The first symptom was that Avast poped with a warning that it couldn't be updated. 
the second symptom was that my web-browser couldn't load any pages - having the correct URL in the URL line and indicating 'done' in the process pane (bottom left of the browser) but no page was loaded
. Trying ip instead the url didn't help. 

Email client works just fine, though. 

The problem is consistent with both browsers FF and IE. However stopping avast completely makes FF to act normally and load pages while IE still indicats done but shows a message "IE cannot display the webpage".

does anyone know what's the problem with the avast (if it's the avast indeed)?

Thanks!


----------



## snarko (Jun 10, 2007)

Honestly, I'm not sure what was the problem but here is the solution that worked for me.
reinstalling the Avast! solved the problem with the FF, but IE still refused to load pages (but I never use IE anyways). 
reinstalling the IE7 solved the IE problem. 

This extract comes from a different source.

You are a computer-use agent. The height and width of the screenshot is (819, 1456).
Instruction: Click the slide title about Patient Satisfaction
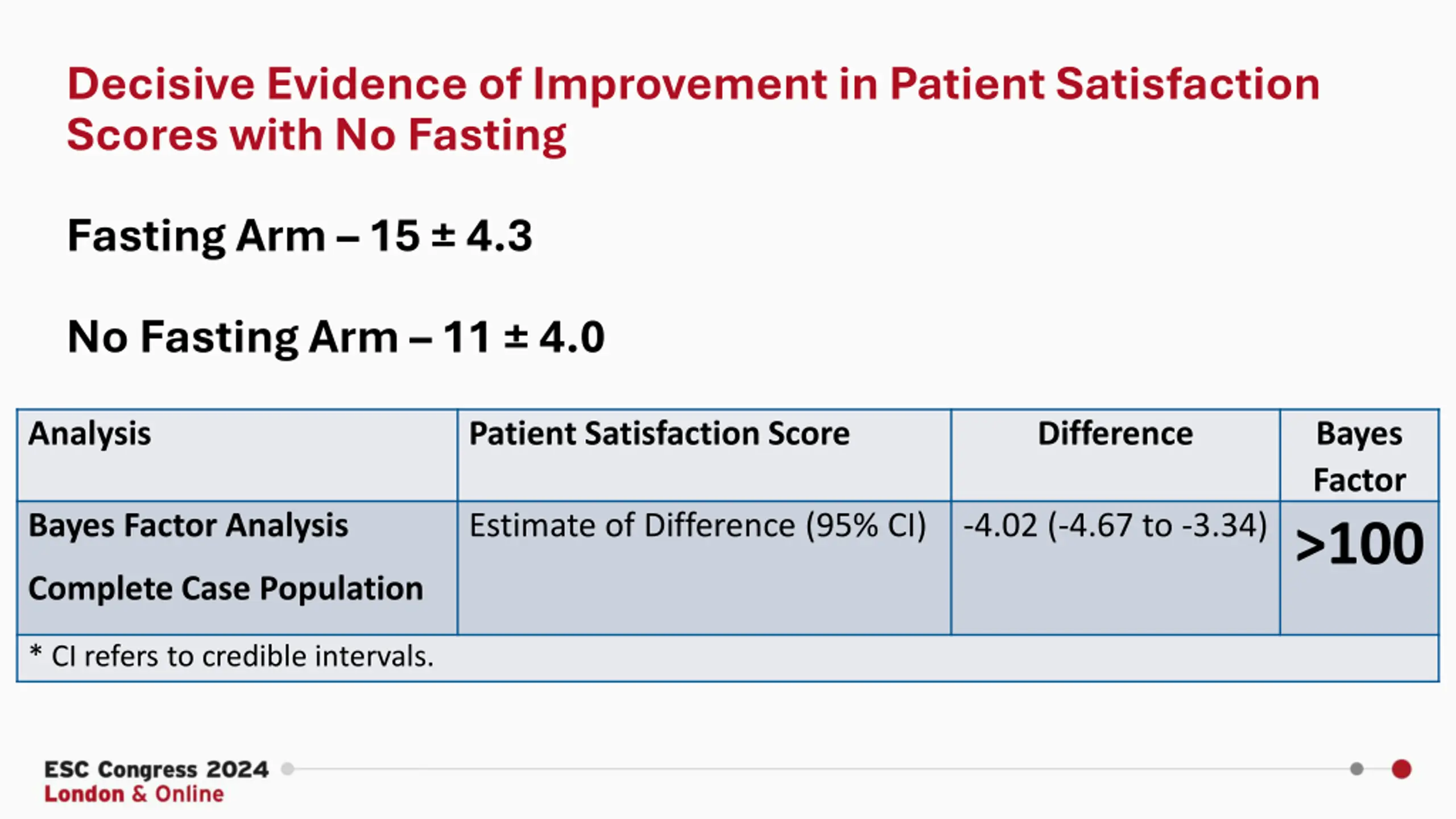pos(693,109)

this is my stupid solution to the mysterious problem. 
I hope someone will find it usefull.


----------



## losko (May 25, 2008)

Same problem here.
Sometime using firefox, suddently it seems that I'm not able anymore to view any web page. At this point, every browser seems not working.

Other programs that rely on differents port, such as MSN messenger, IRC or Outlook continue working perfectly. The problem is surely related to Avast web protection because if I terminate the web-protecion-provider and restart the browser everything come back to work normally.

I have already re-installed avast, but got no results.


----------